[Stored items]
BEGIN
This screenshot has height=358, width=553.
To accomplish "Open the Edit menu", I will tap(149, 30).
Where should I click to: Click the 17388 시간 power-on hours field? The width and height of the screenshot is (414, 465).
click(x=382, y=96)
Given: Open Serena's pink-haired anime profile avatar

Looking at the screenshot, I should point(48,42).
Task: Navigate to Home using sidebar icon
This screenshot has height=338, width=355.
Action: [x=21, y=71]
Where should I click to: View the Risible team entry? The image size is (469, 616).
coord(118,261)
END
BEGIN
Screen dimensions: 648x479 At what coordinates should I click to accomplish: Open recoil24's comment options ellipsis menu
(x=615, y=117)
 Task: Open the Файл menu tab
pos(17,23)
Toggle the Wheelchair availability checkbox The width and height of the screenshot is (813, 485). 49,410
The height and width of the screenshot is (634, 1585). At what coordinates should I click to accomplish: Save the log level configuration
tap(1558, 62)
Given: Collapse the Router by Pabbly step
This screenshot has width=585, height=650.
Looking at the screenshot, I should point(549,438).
END
What to produce
Retype exactly, and only, the lines above from the one where "This screenshot has height=358, width=553." occurs up to and including the one where "Task: Navigate to Home using sidebar icon" occurs.

Answer to this problem
This screenshot has height=358, width=553.
To accomplish "Open the Edit menu", I will tap(149, 30).
Where should I click to: Click the 17388 시간 power-on hours field? The width and height of the screenshot is (414, 465).
click(x=382, y=96)
Given: Open Serena's pink-haired anime profile avatar

Looking at the screenshot, I should point(48,42).
Task: Navigate to Home using sidebar icon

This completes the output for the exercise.